Ayu memajukan bibirnya, "Eh, siapa bilang aku pacaran sama Kak Langit? Aku nggak pacaran tahu. Kak Langitnya aja yang ngedeketin aku terus!" bantah Ayu.

Bumi membelalakkan matanya. Langit? Langit ngedeketin Ayu?

"Iya, Yu. Iya," Novi menepuk-nepuk pundak Ayu. "Lagian dia kaya suka banget sama kamu, Yu. Udah dari pas kita masih kelas satu dulu lho. Kenapa nggak kamu pacarin aja. Kurang apa dia juga? Cakep, pinter, tapi emang orangnya agak aneh sih."

Ayu mengangkat bahunya, "Seperti biasa, aku masih belum mau pacaran. Lagian aku nggak ada rasa sama Kak Langit" jawab Ayu.

Bumi mendengarkan dengan seksama. Jadi begitu ceritanya? Ternyata sejak dulu Langit mendekati Ayu, namun Ayu tidak memiliki perasaan yang sama seperti Langit. Yah, bisa dibilang cinta Langit bertepuk sebelah tangan.

"Aku pasti bisa membuat Ayu jatuh cinta padaku. Pasti," kata Bumi dalam hati. Sesungging senyum terukir di wajahnya. Ia tak peduli dengan kata-kata Ayu tadi di mana gadis itu belum mau pacaran.

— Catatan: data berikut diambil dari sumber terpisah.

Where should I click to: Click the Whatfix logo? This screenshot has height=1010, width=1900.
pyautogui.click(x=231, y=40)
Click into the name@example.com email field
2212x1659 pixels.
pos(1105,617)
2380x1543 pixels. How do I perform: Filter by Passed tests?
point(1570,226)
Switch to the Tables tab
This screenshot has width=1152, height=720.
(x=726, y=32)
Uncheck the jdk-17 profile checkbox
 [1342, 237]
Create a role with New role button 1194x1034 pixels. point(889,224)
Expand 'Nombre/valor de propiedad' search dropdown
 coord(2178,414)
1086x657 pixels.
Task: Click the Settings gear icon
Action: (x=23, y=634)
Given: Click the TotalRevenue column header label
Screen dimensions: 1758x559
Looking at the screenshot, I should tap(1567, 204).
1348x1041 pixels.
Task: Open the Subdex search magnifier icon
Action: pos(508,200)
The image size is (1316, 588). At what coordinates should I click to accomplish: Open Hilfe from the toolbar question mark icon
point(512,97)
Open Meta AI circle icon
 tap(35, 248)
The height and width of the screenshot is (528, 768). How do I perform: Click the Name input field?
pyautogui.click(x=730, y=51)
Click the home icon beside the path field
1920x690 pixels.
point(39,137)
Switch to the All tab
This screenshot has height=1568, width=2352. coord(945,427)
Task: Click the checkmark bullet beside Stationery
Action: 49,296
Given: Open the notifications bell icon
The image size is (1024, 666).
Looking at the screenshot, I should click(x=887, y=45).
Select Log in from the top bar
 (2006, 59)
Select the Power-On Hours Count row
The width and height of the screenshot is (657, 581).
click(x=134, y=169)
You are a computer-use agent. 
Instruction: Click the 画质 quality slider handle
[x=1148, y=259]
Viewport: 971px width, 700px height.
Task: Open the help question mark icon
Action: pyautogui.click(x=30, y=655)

Kalau Bumi berhasil menjadikan Ayu sebagai pacarnya, pasti bakal ada kejadian super seru. Selain itu juga bisa jadi pelajaran yang manis buat Langit. Biar Langit tahu bagaimana rasanya kehilangan orang yang sangat dicintai. Biar Langit juga tahu rasa sakit yang juga ia rasakan meskipun rasa sakit itu dinilai belum cukup.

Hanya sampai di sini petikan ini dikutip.